#### Instructions for the task:
Count the lines in the rows below that contain the word "This", and give only the number.

Pointing rows for text and elements:
******

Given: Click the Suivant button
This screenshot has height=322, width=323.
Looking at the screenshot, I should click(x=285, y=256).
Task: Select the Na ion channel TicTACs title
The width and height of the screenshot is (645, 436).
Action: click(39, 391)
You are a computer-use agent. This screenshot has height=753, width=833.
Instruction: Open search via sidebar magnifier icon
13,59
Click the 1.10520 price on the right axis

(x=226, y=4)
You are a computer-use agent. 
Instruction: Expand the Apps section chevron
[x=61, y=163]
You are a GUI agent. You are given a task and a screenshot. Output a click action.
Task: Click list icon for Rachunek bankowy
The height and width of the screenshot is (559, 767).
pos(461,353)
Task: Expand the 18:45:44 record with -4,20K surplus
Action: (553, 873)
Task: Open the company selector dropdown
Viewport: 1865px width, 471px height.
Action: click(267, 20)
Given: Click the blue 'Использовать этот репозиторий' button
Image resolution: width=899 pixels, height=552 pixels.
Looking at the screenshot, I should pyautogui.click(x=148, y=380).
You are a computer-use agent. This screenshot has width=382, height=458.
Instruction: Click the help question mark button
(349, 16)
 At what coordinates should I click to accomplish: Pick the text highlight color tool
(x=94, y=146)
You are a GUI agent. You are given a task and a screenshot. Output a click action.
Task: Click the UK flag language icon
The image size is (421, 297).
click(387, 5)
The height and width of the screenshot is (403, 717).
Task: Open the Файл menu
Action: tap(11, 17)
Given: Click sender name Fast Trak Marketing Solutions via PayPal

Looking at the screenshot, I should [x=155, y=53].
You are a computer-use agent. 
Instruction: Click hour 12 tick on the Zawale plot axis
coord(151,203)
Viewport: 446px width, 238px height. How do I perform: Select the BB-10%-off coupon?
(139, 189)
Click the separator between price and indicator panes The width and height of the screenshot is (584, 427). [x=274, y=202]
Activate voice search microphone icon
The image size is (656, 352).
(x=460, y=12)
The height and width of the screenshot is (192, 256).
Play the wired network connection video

******

#### The result:
3